The association can raise money to make first payment to grower.––9. The grower agrees that the association shall borrow money in its name on the syrup, by the issuance of commodity bonds or bearer certificates or through drafts, acceptances, notes, or otherwise, on any warehouse receipt or bills of lading, or upon any accounts for the sale of syrup or on any commercial paper delivered therefor. The association shall prorate the money so received among the growers equitably, as it may determine, for each district and period of deliveries.
The association agrees to accept drafts drawn against it by the grower for any amount specified and determined by it, upon delivery of syrup hereunder, and to assist the grower to discount such drafts, secured by the warehouse receipts, through the most advantageous banking system.

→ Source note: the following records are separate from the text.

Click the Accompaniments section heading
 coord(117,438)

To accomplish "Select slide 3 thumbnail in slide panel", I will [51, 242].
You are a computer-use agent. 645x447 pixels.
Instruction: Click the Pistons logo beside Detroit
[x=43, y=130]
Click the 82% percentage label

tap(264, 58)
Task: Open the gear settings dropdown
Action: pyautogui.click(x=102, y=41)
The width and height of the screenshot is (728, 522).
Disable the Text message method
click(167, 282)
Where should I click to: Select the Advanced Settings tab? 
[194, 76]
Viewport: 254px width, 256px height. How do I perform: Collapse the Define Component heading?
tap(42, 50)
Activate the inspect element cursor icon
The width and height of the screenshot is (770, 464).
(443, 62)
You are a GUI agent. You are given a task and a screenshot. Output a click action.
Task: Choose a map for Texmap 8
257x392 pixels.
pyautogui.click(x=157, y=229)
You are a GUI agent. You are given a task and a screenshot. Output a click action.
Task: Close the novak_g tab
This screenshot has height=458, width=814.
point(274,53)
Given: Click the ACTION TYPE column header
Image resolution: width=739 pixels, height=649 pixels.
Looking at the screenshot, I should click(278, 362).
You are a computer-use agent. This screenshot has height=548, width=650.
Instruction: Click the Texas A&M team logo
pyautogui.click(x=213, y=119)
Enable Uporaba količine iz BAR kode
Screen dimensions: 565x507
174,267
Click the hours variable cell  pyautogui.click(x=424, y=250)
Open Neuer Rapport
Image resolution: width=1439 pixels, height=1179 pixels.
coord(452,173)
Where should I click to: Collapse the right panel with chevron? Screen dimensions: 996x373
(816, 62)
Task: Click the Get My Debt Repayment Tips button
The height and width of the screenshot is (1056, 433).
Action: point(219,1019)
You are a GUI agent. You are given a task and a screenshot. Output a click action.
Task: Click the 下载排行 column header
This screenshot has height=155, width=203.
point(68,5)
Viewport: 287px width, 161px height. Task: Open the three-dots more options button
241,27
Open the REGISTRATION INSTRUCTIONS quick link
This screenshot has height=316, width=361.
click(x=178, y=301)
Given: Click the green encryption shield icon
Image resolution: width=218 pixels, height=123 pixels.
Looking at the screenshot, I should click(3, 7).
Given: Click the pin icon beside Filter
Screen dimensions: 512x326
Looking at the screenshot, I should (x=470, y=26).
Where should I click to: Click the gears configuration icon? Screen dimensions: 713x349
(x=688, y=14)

Offices or plants wherever they are needed.––10. The association may establish selling offices, warehouses, plants, marketing, statistical, or other agencies in any place.
You can stop growing cane if you wish.––11. The grower shall have the right to stop growing cane, and to grow anything else at any time at his free discretion; but if he produces any syrup during the term hereof, it shall all be included under the terms of this agreement and must be sold to the association, except what is consumed by the grower.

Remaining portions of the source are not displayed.